IV
Le salon du Polaris – c’était le nom du yacht avait tout pour satisfaire les plus exigeants. Le confort y était total. Mais, pour Bob Morane, Bill Ballantine et Joan Evans, ce n’était qu’une prison de luxe, comme tout le vaisseau d’ailleurs.
On avait appareillé depuis une heure à peine et Smith avait trouvé bon de réunir ses prisonniers dans ce salon. Sans doute pour mettre les choses au point. Ni Bob ni Bill ni Joan n’étaient entravés. Ils avaient pris place dans de confortables fauteuils, face à Smith. Mais, dans leur dos, ils sentaient la présence des Hénaurmes et des hommes de main de leur hôte. Selon toute évidence, ce dernier s’offrait le luxe de prendre des risques, mais non sans avoir au préalable mis toutes les chances de son côté. Et, pour le moment, il fallait le reconnaître, toutes les chances étaient justement du côté de Smith.
— Voyez-vous, Miss Evans, avait commencé l’homme aux cheveux grisonnants en s’adressant plus spécialement à Joan, vous avez beau affirmer que votre père est parti pour les monts Batang-Lupar afin d’étudier les mœurs des orangs-outans, et que vous deviez l’attendre à Singapour, je n’en crois rien…
— Libre à vous de n’en rien croire, fit la jeune fille. C’est pourtant la vérité…
— Le pire, fit Smith avec un accent de regret, c’est que vous paraissez sincère. En toute autre circonstance, je vous aurais peut-être crue, mais dans le cas présent je pense plutôt que vous jouez parfaitement la comédie… Vraiment, pour une si jeune fille, vous possédez un joli talent d’actrice !
Joan Evans ne parut pas se formaliser de ces dernières paroles. « Actrice », dans la bouche de Smith, voulait dire « menteuse », mais elle n’y pouvait rien.
— Vous avez dit « en toute autre circonstance », fit-elle remarquer. Pourquoi en toute autre circonstance ?
Le doigt de Smith se pointa successivement vers Bob et Bill.
— Ces deux messieurs. Leur présence seule suffirait à vous compromettre.
— Je ne comprends pas…
— Vous allez comprendre, Miss Evans. Votre père est parti en expédition dans les monts Batang-Lupar. À la rigueur, ça pourrait passer pour un hasard, bien que je ne le pense pas. Mais où cela devient inquiétant, c’est quand ces deux hommes, justement ces deux hommes, interviennent pour tenter de vous sauver la vie.
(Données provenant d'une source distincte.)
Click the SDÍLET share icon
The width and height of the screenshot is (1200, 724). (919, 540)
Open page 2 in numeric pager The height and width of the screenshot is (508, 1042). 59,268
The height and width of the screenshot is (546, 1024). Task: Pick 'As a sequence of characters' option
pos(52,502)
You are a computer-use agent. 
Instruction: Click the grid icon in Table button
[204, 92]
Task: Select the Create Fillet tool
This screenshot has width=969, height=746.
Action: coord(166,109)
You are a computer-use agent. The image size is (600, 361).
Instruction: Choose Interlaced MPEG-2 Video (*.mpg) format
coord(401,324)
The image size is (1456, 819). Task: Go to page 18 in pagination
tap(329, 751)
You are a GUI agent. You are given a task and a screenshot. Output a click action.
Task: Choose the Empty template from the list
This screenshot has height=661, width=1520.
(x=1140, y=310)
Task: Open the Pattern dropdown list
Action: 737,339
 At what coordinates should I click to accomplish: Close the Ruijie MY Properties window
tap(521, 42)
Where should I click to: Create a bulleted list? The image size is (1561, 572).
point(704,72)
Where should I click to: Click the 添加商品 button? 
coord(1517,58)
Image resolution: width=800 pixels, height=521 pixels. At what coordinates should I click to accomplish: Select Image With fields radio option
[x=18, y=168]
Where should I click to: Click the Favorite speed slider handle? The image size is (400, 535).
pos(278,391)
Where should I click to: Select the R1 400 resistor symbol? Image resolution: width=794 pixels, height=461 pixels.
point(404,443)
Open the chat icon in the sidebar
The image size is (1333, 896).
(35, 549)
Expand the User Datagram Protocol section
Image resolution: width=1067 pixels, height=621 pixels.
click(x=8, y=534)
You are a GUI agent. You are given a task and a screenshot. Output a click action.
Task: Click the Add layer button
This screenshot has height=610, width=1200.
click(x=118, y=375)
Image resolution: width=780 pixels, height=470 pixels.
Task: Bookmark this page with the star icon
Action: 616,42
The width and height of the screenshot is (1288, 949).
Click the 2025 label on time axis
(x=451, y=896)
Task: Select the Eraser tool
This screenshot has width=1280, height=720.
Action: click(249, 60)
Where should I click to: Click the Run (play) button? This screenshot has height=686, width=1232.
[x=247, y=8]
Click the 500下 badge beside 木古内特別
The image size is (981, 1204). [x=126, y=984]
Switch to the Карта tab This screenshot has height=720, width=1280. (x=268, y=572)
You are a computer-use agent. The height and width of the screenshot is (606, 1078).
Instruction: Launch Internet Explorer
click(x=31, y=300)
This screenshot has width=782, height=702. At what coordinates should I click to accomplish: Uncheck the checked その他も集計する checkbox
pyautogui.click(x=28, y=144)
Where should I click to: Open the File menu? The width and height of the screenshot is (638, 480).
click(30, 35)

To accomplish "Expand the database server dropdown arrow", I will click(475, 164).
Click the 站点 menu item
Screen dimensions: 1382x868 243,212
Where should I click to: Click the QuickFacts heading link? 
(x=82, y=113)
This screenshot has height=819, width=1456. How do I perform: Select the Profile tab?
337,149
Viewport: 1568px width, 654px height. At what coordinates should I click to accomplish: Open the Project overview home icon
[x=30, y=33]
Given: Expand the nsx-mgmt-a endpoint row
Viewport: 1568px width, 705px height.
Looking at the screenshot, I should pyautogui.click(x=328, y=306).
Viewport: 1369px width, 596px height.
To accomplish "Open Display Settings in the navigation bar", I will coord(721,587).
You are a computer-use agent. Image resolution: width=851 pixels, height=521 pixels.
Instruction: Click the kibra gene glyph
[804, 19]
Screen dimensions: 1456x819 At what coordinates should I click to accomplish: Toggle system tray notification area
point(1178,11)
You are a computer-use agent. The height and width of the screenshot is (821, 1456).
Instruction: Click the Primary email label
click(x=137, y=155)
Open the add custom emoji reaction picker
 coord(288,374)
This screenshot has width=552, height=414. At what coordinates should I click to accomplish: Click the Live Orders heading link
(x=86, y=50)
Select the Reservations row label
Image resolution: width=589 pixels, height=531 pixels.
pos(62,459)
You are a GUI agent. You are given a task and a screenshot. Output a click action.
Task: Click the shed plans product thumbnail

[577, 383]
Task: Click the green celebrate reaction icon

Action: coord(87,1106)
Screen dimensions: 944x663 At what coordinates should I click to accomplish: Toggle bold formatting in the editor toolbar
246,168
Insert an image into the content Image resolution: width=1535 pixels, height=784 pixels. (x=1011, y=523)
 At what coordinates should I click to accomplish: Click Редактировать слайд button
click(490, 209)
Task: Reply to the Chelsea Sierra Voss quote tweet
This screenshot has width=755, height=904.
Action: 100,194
— Je vous répète que je ne les avais jamais vus avant cette nuit, protesta Joan.
— Nous vous assurons que nous ignorions tout de Miss Evans voilà quelques heures, intervint Morane. Mon ami et moi nous promenions dans Singapour, quand nous sommes tombés par hasard sur une jeune fille qui avait des ennuis.
— Cet esprit chevaleresque vous honore, messieurs, fit Smith avec un mauvais sourire. Mais là où les choses se compliquent encore, c’est que… vous vous appelez Bob Morane et Bill Ballantine.
Les deux amis ne s’étonnèrent pas. Ils savaient d’où venait la révélation. Tout naturellement, ils portaient leurs passeports sur eux et, dès l’arrivée sur le yacht, on leur avait vidé les poches.
— Ça nous apprendra à voyager avec de faux papiers, fit Morane calmement. Je vous répète que mon vrai nom, c’est Jéroboam, Ephraïm, Willibrord von Epaminondaslewistrom.
— Et moi, Joselito, Pablocito, Manuelito de Argentino del Parana de America do Sul, fit à son tour Bill.
De la main, Smith fit le geste de chasser une mouche absente.
— Je sais. Jo pour les intimes, fit-il. Allons, messieurs, cessons de jouer la comédie. Vous vous appelez Bob Morane et Bill Ballantine et vous savez que je le sais.
Bob eut un geste d’impuissance.
— Soit, vous le savez. Soit, je m’appelle Bob Morane et mon ami s’appelle Bill Ballantine. Et alors ? Je ne vois pas très bien comment cela pourrait compromettre Miss Evans…
— C’est pourtant simple, répondit Smith. Non seulement le père de Miss Evans explore les monts Batang-Lupar, région à laquelle je m’intéresse fort, mais au moment où je veux m’emparer de sa fille, afin d’avoir prise sur lui, deux hommes, connus pour être de redoutables coureurs d’aventures, interviennent… comme par hasard.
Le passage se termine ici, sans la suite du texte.